Alexander J. Lin is a graduate of the Medical Scientist Training Program at the University of California, Irvine (UCI). He received his PhD from the Department of Biomedical Engineering at UCI in 2013, working in the lab of Bruce Tromberg at the Beckman Laser Institute. He plans to continue his residency training in radiation oncology at Washington University in St. Louis.
Adrien Ponticorvo is a project scientist at the Beckman Laser Institute at UCI. His research is focused on the development and application of novel optical imaging techniques to quantify physiology. He holds a PhD in biomedical engineering from the University of Texas at Austin with an emphasis on biomedical optics.
Anthony J. Durkin is an associate professor at the Beckman Laser Institute at UCI. His research is focused on the development and application of optical spectroscopic and quantitative wide-field imaging techniques to characterize superficial tissues in vivo. He is codirector of the wide-field functional imaging program at BLI. He holds a PhD in biomedical engineering from the University of Texas at Austin with emphasis on biomedical optics and spectroscopy.
Vasan Venugopalan is a professor and chair of the Department of Chemical Engineering and Materials Science at UCI, with a joint appointment at Beckman Laser Institute. He received a BS degree from the University of California, Berkeley and a ScD degree from Massachusetts Institute of Technology, both in mechanical engineering. His current research is in the areas of computational biophotonics and the interaction of pulsed laser microbeams with cells and tissues.
Bernard Choi is an associate professor of biomedical engineering and surgery at UCI, with appointments at Beckman Laser Institute and Medical Clinic, Edwards Lifesciences Center for Advanced Cardiovascular Technology, and the Children's Hospital of Orange County. His current research is in the field of vascular biophotonics, with current emphases in optical hemodynamic monitoring, microvascular dynamics of tissue in normal and proliferative states, and optical clearing.

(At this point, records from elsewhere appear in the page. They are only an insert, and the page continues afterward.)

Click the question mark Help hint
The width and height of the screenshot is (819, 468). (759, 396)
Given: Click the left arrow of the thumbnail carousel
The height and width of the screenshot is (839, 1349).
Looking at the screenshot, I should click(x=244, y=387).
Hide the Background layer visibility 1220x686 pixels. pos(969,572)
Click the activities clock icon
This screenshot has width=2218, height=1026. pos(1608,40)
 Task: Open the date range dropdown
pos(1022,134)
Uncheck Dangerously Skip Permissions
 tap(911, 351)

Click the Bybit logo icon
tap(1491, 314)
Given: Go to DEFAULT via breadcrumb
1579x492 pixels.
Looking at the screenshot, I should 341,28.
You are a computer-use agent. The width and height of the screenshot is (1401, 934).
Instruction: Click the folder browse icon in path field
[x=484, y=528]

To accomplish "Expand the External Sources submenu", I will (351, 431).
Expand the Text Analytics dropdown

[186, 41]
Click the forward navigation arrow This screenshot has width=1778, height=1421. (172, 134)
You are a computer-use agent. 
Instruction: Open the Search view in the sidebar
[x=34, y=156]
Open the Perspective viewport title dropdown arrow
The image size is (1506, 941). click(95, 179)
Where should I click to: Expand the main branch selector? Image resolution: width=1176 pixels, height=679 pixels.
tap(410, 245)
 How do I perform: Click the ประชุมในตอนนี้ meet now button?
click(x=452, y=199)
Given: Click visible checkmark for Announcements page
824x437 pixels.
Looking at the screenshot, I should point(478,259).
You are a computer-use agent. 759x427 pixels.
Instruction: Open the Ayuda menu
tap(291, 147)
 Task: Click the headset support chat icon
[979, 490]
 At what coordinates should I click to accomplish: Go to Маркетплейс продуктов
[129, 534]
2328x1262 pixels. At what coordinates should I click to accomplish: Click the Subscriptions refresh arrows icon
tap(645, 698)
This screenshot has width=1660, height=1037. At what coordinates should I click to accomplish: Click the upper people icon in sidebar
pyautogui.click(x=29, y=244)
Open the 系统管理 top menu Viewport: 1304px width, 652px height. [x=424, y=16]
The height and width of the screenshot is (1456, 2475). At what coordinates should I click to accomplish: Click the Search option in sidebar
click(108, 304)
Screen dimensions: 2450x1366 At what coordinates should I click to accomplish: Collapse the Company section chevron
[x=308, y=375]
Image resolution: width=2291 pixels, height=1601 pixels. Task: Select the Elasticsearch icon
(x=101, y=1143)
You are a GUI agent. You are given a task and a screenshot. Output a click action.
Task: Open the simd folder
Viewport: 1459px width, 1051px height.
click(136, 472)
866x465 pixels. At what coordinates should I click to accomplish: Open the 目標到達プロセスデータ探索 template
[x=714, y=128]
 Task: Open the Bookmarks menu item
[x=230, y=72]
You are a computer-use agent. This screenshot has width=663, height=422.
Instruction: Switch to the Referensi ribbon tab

Bruce J. Tromberg is the director of the Beckman Laser Institute and Medical Clinic at UCI and principal investigator of the Laser Microbeam and Medical Program (LAMMP), an NIH P41 National Biomedical Technology Center in the BLI. He is a professor with joint appointments in the Departments of Biomedical Engineering and Surgery and has been a member of UCI faculty since 1990.